Among the P. nodorum isolates used in this study, 75.6% harbored a functional SnTox5 gene. The level of prevalence observed for SnTox5 was only slightly higher than that of SnToxA and SnTox3, which were found in 63.4% and 58.9% of the isolates in the same collection used in this study, respectively (Richards et al. 2019). In contrast, the presence of SnTox5 was less compared to the prevalence of SnTox1 and SnTox267 in the same population, which was 95.4% for each (Richards et al. 2019; Richards et al. 2021). The ability to target multiple host susceptibility genes such as in SnTox267 (Richards et al. 2021) or SnTox3 (Friesen et al. 2008; Zhang et al. 2011; Zhang et al. 2021), the existence of a secondary function such as the ability of SnTox1 to bind chitin (Liu et al. 2016) or SnTox3 to target PR1 proteins (Sung et al. 2020), or the prevalence of host susceptibility genes in the planted wheat of a given region (Richards et al. 2019), all likely govern the frequency of an effector gene in a fungal population. Therefore, prevalence of SnTox5 in the majority of P. nodorum isolates collected from the Upper Midwest, Oklahoma, Oregon and South/East regions of US suggests the prevalence of Snn5 in wheat planted in these regions or an additional function that drives the maintenance of this gene.
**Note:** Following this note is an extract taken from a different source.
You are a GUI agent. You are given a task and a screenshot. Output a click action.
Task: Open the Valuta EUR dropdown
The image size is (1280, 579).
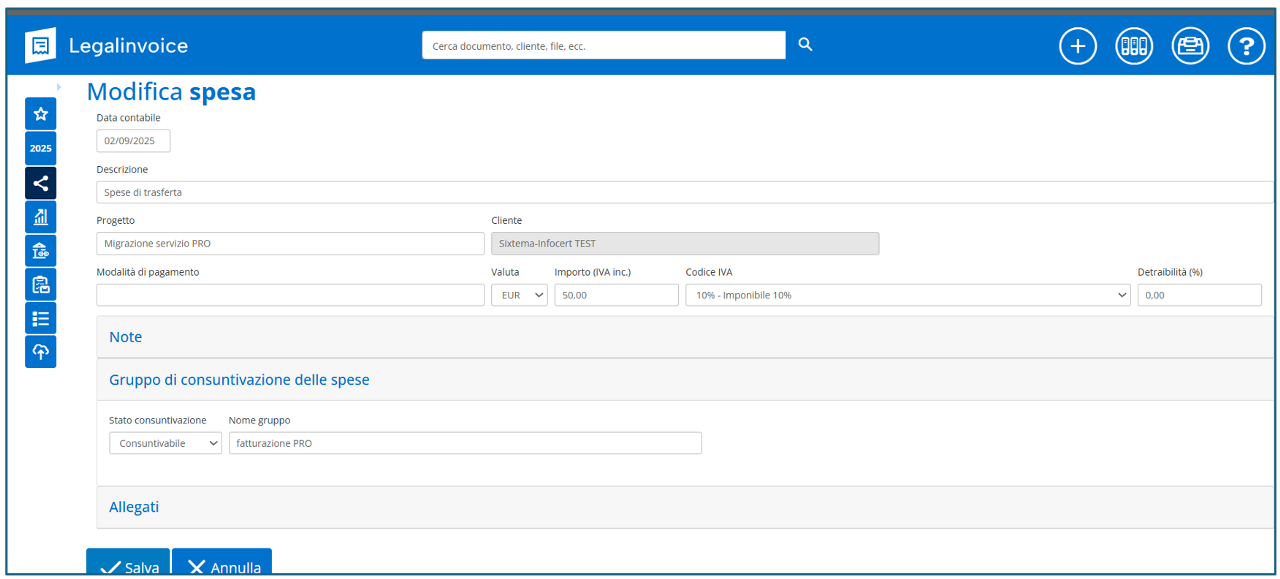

Richards et al. (2019) used the same US P. nodorum population to show that genes predicted to encode effectors were under stronger diversifying selection compared to genes encoding for secreted non-effectors or non-secreted proteins. Richards et al. (2019) also compared the Upper Midwest and South/East populations to show that several effector genes were under diversifying selection in one population but under purifying selection in the other population(s). One of these genes was SnTox3 which was under purifying selection in the South/East population and diversifying selection in the Upper Midwest population. Here we show that SnTox5 is under purifying selection in the Upper Midwest but diversifying selection in the South/East population, the opposite of SnTox3. Because the Upper Midwest wheat region is predominately spring wheat and the South/East wheat region is predominately winter wheat, the locally planted cultivars are vastly different. These differences include the complement of effector targets (e.g. Snn3 for SnTox3 and Snn5 for SnTox5) present in the local cultivars (Crook et al. 2012). Additionally, it is likely that population specific alleles of Snn3 and Snn5 exist that may be driving the diversification of both SnTox3 and SnTox5 in their respective populations.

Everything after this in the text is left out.